Word2vec

node2vec family algorithms generate random walks and pass the series of nodes visited during the walks to word2vec for embedding. embiggen implements word2vec using both skip-gram and continuous bag of words. This tutorial page will demonstrate how to run word2vec using texts.

Getting ready

To run this tutorial, you will need a corpus of text. If you do not have anything handy, you can download a book from Project Gutenberg, or a text dataset from Kaggle. In this example, we will use the set of Hillary Clinton’s emails, which we found to be a relatively small dataset that gives interesting results.

Running the code

The following script shows how to run the Skip Gram on the Email dataset and create word embeddings.

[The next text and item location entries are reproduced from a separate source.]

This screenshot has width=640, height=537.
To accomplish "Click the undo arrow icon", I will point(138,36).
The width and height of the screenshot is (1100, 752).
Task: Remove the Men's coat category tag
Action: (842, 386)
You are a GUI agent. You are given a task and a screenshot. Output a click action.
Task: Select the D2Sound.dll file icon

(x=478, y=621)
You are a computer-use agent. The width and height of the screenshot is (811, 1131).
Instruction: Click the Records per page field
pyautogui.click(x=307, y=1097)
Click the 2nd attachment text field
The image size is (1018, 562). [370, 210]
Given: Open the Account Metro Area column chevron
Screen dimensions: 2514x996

We first import the relevant classes from embiggen.

import embiggen
from embiggen import SkipGramWord2Vec
from embiggen import TextTransformer
from embiggen.utils import write_embeddings

TextTransformer

The TextTransformer class is a convenience class that can be used to transform text datasets into integer representations that are used for embedding. Assuming you are using the Email dataset from above, find the file called Emails.csv and adjust the path of the following command accordingly.

emails = '/../../../Emails.csv'
encoder = embiggen.text_encoder.TextTransformer(emails)
tensor_data, count_list, dictionary, reverse_dictionary = encoder.build_dataset()

Training the model

The following commands train the model. See the API for the full range of parameters and options.

model = SkipGramWord2Vec(tensor_data,
                         worddictionary=dictionary,
                         reverse_worddictionary=reverse_dictionary,
                         num_epochs=5)
# model.add_display_words(2:50:10) TODO
model.train()

Writing the embeddings

The following code writes the embeddings to file.

embedding_file = 'embedded-emails.txt'
write_embeddings(embedding_file, model.embedding, reverse_dictionary)

Viewing the embeddings on tensorboard

We can use awk to extract the first column (words) and the remaining columns in order to visualize the embeddings in tensorboard.

awk '{print $1}' embedded-emails.txt > meta.tsv
awk '{for (i=2; i<NF; i++) printf $i "\t"; print $NF}' embedded-emails.txt > vec.tsv

These files can be used with the tensorflow embedding project to display the embeddings.

email word embeddings

Visualization of word embeddings generated by embiggen from the Email.csv file.